WHAT TO PRODUCE ▸
Set down all of the entries precisely as they were written.

ENTRIES SHOWN ▸
++++++

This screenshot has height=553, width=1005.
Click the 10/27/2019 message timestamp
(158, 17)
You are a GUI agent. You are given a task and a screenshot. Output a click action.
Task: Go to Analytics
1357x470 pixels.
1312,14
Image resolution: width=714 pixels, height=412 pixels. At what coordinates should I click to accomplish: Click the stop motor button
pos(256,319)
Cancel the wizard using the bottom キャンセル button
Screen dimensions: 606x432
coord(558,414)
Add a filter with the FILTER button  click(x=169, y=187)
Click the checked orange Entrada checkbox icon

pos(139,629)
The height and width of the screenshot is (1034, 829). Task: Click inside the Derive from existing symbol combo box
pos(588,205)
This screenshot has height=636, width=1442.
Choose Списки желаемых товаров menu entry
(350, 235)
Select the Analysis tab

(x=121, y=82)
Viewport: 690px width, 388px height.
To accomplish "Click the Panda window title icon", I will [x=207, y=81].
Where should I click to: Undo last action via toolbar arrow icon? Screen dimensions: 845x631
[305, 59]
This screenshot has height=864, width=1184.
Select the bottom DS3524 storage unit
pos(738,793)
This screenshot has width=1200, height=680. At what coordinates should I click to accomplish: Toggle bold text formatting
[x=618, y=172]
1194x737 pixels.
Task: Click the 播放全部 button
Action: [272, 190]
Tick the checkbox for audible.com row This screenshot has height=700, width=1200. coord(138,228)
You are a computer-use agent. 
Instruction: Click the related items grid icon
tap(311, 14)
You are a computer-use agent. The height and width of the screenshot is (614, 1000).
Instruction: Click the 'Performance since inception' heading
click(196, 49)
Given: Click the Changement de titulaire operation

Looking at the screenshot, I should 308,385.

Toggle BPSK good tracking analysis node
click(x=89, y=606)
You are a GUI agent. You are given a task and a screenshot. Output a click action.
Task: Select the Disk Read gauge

++++++

THE COMPLETED TASK ▸
This screenshot has height=553, width=1005.
Click the 10/27/2019 message timestamp
(158, 17)
You are a GUI agent. You are given a task and a screenshot. Output a click action.
Task: Go to Analytics
1357x470 pixels.
1312,14
Image resolution: width=714 pixels, height=412 pixels. At what coordinates should I click to accomplish: Click the stop motor button
pos(256,319)
Cancel the wizard using the bottom キャンセル button
Screen dimensions: 606x432
coord(558,414)
Add a filter with the FILTER button  click(x=169, y=187)
Click the checked orange Entrada checkbox icon

pos(139,629)
The height and width of the screenshot is (1034, 829). Task: Click inside the Derive from existing symbol combo box
pos(588,205)
This screenshot has height=636, width=1442.
Choose Списки желаемых товаров menu entry
(350, 235)
Select the Analysis tab

(x=121, y=82)
Viewport: 690px width, 388px height.
To accomplish "Click the Panda window title icon", I will [x=207, y=81].
Where should I click to: Undo last action via toolbar arrow icon? Screen dimensions: 845x631
[305, 59]
This screenshot has height=864, width=1184.
Select the bottom DS3524 storage unit
pos(738,793)
This screenshot has width=1200, height=680. At what coordinates should I click to accomplish: Toggle bold text formatting
[x=618, y=172]
1194x737 pixels.
Task: Click the 播放全部 button
Action: [272, 190]
Tick the checkbox for audible.com row This screenshot has height=700, width=1200. coord(138,228)
You are a computer-use agent. 
Instruction: Click the related items grid icon
tap(311, 14)
You are a computer-use agent. The height and width of the screenshot is (614, 1000).
Instruction: Click the 'Performance since inception' heading
click(196, 49)
Given: Click the Changement de titulaire operation

Looking at the screenshot, I should 308,385.

Toggle BPSK good tracking analysis node
click(x=89, y=606)
You are a GUI agent. You are given a task and a screenshot. Output a click action.
Task: Select the Disk Read gauge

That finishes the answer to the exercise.